Existe a notícia e o que há por trás dela. A notícia: um encontro entre grandes músicos brasileiros, instrumentistas que muitas vezes nunca tocaram entre si e que farão isso em um teatro no centro de São Paulo, o Sérgio Cardoso, por três dias seguidos, de hoje a domingo. E o que há por trás: um menino chamado Angelo Henry, morto em 2014, que teve como último pedido realizado soltar uma pipa na cobertura do Instituto da Criança e do Adolescente do Hospital das Clínicas de São Paulo, onde estava internado para se tratar de uma doença crônica renal.

As histórias de Angelo e dos 13 músicos que estarão no Sérgio Cardoso nunca se cruzaram. Nunca enquanto ele estava vivo e antes que a música começasse a fazer aquele trabalho do qual só ela e a literatura são capazes: unir intimamente pessoas que nunca se viram. O prazer de Ângelo nas pipas, ao contrário dos outros meninos, era colocá-las bem lá em cima para que os outros pudessem cortá-las no ar com seus barriletes coloridos de linhas afiadas no cerol. Ele segurava a pipa com uma mão apenas, a outra estava presa a uma tala médica, e sorria sempre que perdia uma delas, levada pela vontade dos ventos. Era a liberdade da pipa que o atraía.

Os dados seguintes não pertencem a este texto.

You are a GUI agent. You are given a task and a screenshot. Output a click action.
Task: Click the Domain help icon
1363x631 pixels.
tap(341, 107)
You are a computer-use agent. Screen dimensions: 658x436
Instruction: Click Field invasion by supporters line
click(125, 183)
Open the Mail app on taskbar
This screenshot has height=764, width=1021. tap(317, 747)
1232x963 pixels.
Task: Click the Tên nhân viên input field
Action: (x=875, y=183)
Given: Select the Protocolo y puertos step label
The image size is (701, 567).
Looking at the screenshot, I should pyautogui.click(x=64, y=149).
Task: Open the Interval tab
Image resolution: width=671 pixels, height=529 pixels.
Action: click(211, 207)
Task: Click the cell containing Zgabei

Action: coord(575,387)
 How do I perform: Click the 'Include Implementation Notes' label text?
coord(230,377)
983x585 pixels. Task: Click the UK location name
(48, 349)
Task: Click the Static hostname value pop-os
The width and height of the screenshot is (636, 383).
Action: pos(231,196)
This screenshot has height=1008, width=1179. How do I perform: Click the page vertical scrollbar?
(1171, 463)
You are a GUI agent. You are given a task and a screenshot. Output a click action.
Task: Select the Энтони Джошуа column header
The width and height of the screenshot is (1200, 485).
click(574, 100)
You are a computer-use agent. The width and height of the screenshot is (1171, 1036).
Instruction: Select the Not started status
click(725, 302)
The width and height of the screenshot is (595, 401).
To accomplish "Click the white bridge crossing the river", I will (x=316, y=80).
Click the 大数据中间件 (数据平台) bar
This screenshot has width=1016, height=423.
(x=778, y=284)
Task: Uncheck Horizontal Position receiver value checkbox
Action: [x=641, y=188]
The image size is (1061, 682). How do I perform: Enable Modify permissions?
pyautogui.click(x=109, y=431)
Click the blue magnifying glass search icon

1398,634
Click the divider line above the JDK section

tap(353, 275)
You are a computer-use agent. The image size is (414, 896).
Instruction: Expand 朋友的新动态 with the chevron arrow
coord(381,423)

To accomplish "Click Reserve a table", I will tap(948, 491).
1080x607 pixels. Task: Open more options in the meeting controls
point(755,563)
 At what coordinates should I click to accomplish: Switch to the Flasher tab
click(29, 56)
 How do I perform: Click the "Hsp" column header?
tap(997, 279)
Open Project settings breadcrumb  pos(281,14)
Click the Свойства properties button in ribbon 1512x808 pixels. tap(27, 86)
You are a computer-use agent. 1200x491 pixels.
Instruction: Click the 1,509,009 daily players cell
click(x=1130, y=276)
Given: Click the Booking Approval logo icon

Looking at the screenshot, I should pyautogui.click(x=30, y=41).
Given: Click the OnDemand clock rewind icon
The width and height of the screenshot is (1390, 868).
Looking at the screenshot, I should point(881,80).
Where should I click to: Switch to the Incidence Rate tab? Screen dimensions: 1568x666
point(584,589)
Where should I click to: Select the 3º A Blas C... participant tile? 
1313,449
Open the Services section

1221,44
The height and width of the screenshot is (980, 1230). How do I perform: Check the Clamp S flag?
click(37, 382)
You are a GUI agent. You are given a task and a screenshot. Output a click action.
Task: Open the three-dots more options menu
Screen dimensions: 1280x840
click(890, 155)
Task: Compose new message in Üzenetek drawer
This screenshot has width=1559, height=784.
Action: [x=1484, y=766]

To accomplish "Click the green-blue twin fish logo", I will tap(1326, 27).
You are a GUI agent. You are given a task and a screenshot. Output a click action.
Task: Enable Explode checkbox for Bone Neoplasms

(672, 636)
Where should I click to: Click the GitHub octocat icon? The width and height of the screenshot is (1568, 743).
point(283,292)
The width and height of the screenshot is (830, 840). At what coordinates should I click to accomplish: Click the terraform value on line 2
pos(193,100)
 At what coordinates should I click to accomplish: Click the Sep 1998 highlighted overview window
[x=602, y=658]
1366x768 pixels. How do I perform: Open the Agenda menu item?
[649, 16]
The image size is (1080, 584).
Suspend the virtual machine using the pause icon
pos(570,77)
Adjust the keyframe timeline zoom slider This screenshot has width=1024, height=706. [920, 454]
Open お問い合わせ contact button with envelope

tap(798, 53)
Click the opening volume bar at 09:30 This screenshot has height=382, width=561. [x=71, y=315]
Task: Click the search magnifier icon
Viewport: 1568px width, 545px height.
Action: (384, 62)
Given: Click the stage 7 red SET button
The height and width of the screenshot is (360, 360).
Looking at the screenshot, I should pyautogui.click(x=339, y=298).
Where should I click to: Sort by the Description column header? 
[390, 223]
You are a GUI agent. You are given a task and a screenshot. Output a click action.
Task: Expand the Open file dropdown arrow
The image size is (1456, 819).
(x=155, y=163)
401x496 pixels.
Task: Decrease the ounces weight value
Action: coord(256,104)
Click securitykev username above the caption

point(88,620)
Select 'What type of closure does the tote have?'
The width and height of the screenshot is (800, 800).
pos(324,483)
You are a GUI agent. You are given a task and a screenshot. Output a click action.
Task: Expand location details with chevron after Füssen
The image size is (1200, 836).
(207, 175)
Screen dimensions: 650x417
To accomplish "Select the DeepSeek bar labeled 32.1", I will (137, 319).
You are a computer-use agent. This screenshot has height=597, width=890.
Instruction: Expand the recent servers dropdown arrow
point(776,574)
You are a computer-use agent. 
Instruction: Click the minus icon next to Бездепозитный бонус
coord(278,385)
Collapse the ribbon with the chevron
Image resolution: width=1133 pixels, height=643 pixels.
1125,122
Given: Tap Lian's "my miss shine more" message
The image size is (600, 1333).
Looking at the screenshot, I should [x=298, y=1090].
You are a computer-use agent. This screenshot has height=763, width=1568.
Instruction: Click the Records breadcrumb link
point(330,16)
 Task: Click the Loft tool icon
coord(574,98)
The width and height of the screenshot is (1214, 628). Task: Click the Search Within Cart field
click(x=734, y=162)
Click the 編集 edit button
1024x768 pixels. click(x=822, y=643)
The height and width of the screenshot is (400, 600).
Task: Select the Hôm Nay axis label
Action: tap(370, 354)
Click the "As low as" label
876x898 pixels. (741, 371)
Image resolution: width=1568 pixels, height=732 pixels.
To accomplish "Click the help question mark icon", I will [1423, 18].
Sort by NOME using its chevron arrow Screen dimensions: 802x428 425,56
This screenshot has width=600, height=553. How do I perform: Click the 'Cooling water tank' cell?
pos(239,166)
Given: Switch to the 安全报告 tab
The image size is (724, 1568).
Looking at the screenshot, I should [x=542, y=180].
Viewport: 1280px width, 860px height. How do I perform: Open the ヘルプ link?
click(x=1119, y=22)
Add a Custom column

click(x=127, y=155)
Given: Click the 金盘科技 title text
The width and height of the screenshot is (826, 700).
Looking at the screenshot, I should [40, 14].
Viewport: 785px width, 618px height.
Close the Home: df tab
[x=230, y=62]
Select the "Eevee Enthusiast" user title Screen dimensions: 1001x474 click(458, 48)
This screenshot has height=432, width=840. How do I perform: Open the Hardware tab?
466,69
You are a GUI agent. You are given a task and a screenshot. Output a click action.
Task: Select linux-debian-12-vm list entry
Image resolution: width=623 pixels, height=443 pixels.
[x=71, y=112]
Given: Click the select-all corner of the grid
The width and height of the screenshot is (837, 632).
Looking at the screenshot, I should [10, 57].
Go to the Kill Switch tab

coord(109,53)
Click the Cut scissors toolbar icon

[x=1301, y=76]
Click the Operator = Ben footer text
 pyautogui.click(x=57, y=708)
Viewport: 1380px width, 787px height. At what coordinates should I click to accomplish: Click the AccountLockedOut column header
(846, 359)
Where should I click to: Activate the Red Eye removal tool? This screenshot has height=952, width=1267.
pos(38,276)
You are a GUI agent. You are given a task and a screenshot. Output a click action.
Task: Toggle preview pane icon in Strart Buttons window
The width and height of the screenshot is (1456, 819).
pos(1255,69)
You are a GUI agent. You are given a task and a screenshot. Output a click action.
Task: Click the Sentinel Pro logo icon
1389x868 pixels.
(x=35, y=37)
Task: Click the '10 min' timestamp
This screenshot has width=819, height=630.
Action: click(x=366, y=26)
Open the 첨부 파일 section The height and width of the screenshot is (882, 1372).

A liberdade da música de Yamandu Costa sempre atraiu a médica que cuidava de Angelo, doutora Magda Carneiro. E o espaço em que Angelo brincou pela última vez tinha memórias e inspiração demais para ficar parado. Magda pensou então em Yamandu fazendo um show ali e em usar aquela área vazia como um lugar de humanização, com brincadeiras para outras crianças internadas e acolhimento de seus cuidadores. A médica falou então com a amiga que lhe havia apresentado o músico, Alcina Meirelles, psicóloga e produtora cultural, e Alcina pensou mais: enquanto a área batizada de Menino Angelo não fosse construída, eles fariam um show levantando um dos melhores cenários de talentos musicais para homenagear o garoto. O que houvesse de renda seria entregue para o hospital em forma de móveis para serem usados no local.

Alcina foi erguendo seu castelo a partir daquele que estava mais próximo. O violonista Yamandu Costa abraçou a ideia, e um time começou a chegar também. Elodie Bouny, violonista de seis cordas e mulher de Yamandu; o saxofonista Nivaldo Ornelas; o acordeonista gaúcho Renato Borghetti; o percussionista Armando Marçal; o pianista e também acordeonista Marcos Nimrichter; o bandolinista Danilo Brito; o violonista Daniel Sá; Ernesto Fagundes (especialista em bombo leguero); o baixista Guto Wirtti; o violista Marcelo Jaffé; os violinistas Betina Stegmann e Nelson Rios; e o violoncelista Rafael Cesário, além da cantora Verônica Ferriani como participação especial.

Muitos desses músicos nunca haviam tocado entre si, o que deu ao encontro um caráter de ineditismo, e o fato de serem de idades diferentes inspirou o nome das noites: Encontro de Gerações. O repertório começou a ganhar corpo e entraram leituras para clássicos de Villa-Lobos, Radamés Gnatalli, Jacob do Bandolim, do próprio Yamandu Costa e dos artistas Renato Borghetti e Nivaldo Ornelas. “A energia começou a rolar nos ensaios e o show está lindo”, diz Alcina, com a empolgação de quem está vendo tudo acontecer de perto. O cenário do show vai contar com pipas em momentos que devem ser de muita comoção.

Os ingressos que iam reverter totalmente para o espaço primeiro foram colocados à venda a preços altos, para quem estivesse mesmo disposto a ajudar a causa.

Alguns dias depois, com a vendagem fraca, provavelmente prejudicada também pelo fato de competir com os vários shows gratuitos da Virada Cultural, a organização mudou de ideia. Resolveu abrir as portas para a população em shows gratuitos e propor aos espectadores que gostassem que ficassem à vontade para contribuir com o quanto ou o que pudessem para ajudar a mobiliar o espaço de convivência do hospital.

Erguido com recursos conseguidos graças à Lei de Incentivo à Cultura, antiga Lei Rouanet, os espetáculos devem ser também gravados e transformados em CD, que será distribuído gratuitamente para equipamentos culturais públicos e projetos sociais em São Paulo, Rio de Janeiro e também cidades de Pernambuco e para jovens da universidade Federal do Pará. A primeira noite deverá ser a mais emocionante para os familiares de Angelo Henry. Eles serão apanhados em casa pela produção dos shows. O que os espera, garante Alcina, é aquele algo eterno que só acontece por três dias.

As informações são do jornal O Estado de S. Paulo.